Institute for Computer Science, University of Bonn, Friedrich-Hirzebruch-Allee 8, Bonn, 53115, Germany; Bonn-Aachen International Center for Information Technology, University of Bonn, Friedrich-Hirzebruch-Allee 6, Bonn, 53115, Germany.
Experimental Pediatric Neuroimaging and Department of Pediatric Neurology & Developmental Medicine, University Children's Hospital, Hoppe-Seyler-Straße 1, Tuebingen, 72076, Germany.
Neuroimage. 2023 May 1;271:120004. doi: 10.1016/j.neuroimage.2023.120004. Epub 2023 Mar 9.
Tractography based on diffusion Magnetic Resonance Imaging (dMRI) is the prevalent approach to the in vivo delineation of white matter tracts in the human brain.

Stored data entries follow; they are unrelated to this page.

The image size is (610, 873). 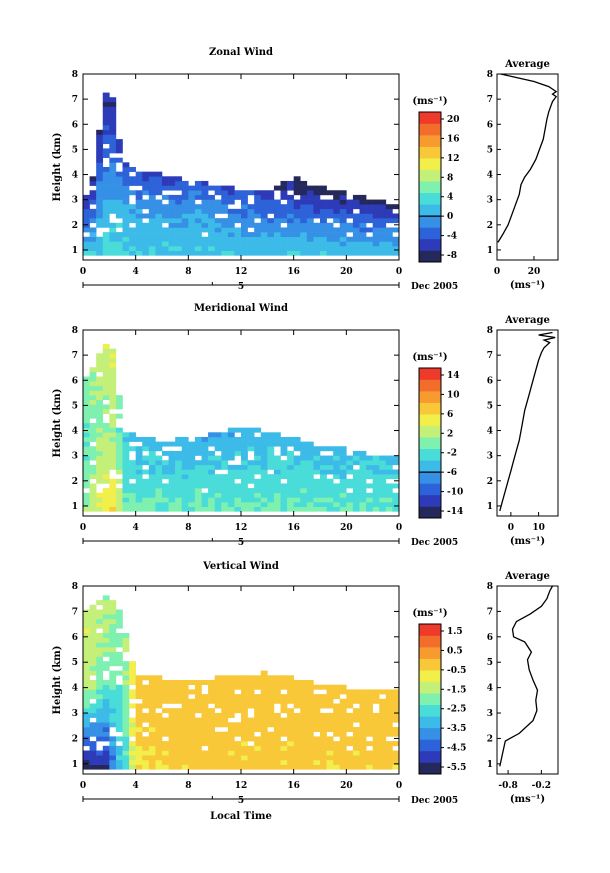 What do you see at coordinates (75, 739) in the screenshot?
I see `y-tick-label: 2` at bounding box center [75, 739].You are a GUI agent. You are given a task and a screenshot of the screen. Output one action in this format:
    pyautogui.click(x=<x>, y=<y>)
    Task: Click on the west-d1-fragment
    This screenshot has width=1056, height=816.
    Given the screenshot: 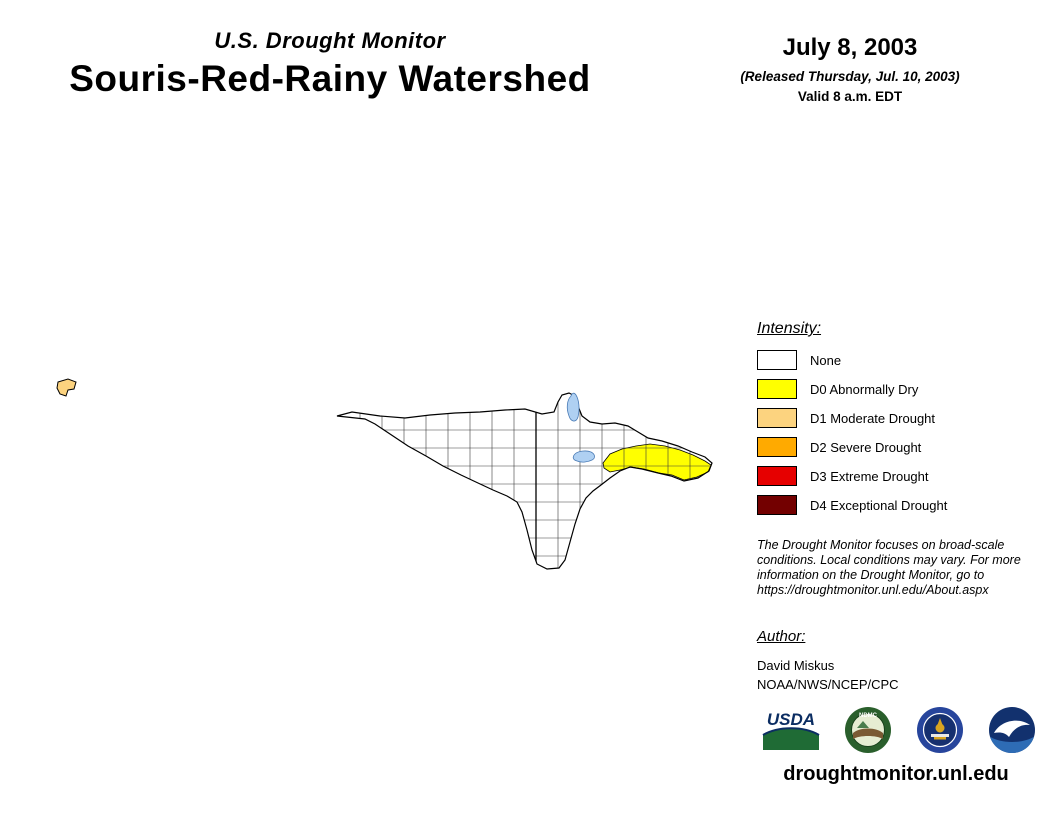 What is the action you would take?
    pyautogui.click(x=66, y=388)
    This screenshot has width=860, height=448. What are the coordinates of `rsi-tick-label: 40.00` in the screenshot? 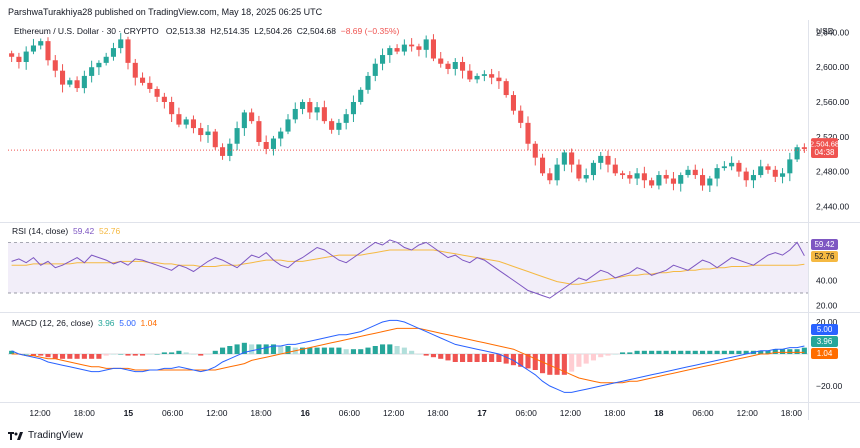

Many tractography methods rely on models of multiple fiber compartments, but the local dMRI information is not always sufficient to reliably estimate the directions of secondary fibers. Therefore, we introduce two novel approaches that use spatial regularization to make multi-fiber tractography more stable. Both represent the fiber Orientation Distribution Function (fODF) as a symmetric fourth-order tensor, and recover multiple fiber orientations via low-rank approximation. Our first approach computes a joint approximation over suitably weighted local neighborhoods with an efficient alternating optimization. The second approach integrates the low-rank approximation into a current state-of-the-art tractography algorithm based on the unscented Kalman filter (UKF). These methods were applied in three different scenarios. First, we demonstrate that they improve tractography even in high-quality data from the Human Connectome Project, and that they maintain useful results with a small fraction of the measurements. Second, on the 2015 ISMRM tractography challenge, they increase overlap, while reducing overreach, compared to low-rank approximation without joint optimization or the traditional UKF, respectively. Finally, our methods permit a more comprehensive reconstruction of tracts surrounding a tumor in a clinical dataset. Overall, both approaches improve reconstruction quality. At the same time, our modified UKF significantly reduces the computational effort compared to its traditional counterpart, and to our joint approximation. However, when used with ROI-based seeding, joint approximation more fully recovers fiber spread.
基于扩散磁共振成像(dMRI)的束流追踪是在体描绘人类大脑白质束的流行方法。许多束流追踪方法依赖于多个纤维隔室的模型,但局部 dMRI 信息并不总是足以可靠地估计次纤维的方向。因此,我们引入了两种新颖的方法,利用空间正则化使多纤维束流追踪更稳定。这两种方法都将纤维方向分布函数(fODF)表示为对称的四阶张量,并通过低秩逼近恢复多个纤维方向。我们的第一种方法通过高效的交替优化,对具有适当加权的局部邻域进行联合逼近。第二种方法将低秩逼近集成到基于无迹卡尔曼滤波(UKF)的当前最先进的束流追踪算法中。这些方法在三个不同的场景中进行了应用。首先,我们证明它们即使在高质量的人类连接组计划数据中也能改善束流追踪,并且仅使用一小部分测量值就可以获得有用的结果。其次,在 2015 年 ISMRM 束流追踪挑战赛上,与没有联合优化或传统 UKF 的低秩逼近相比,它们分别提高了重叠度,同时减少了过度延伸。最后,我们的方法允许在临床数据集周围肿瘤的更全面的束流重建。总的来说,这两种方法都提高了重建质量。同时,与传统的 UKF 相比,我们修改后的 UKF 大大减少了计算工作量,与我们的联合逼近相比也是如此。然而,当与基于 ROI 的播种一起使用时,联合逼近更全面地恢复纤维扩散。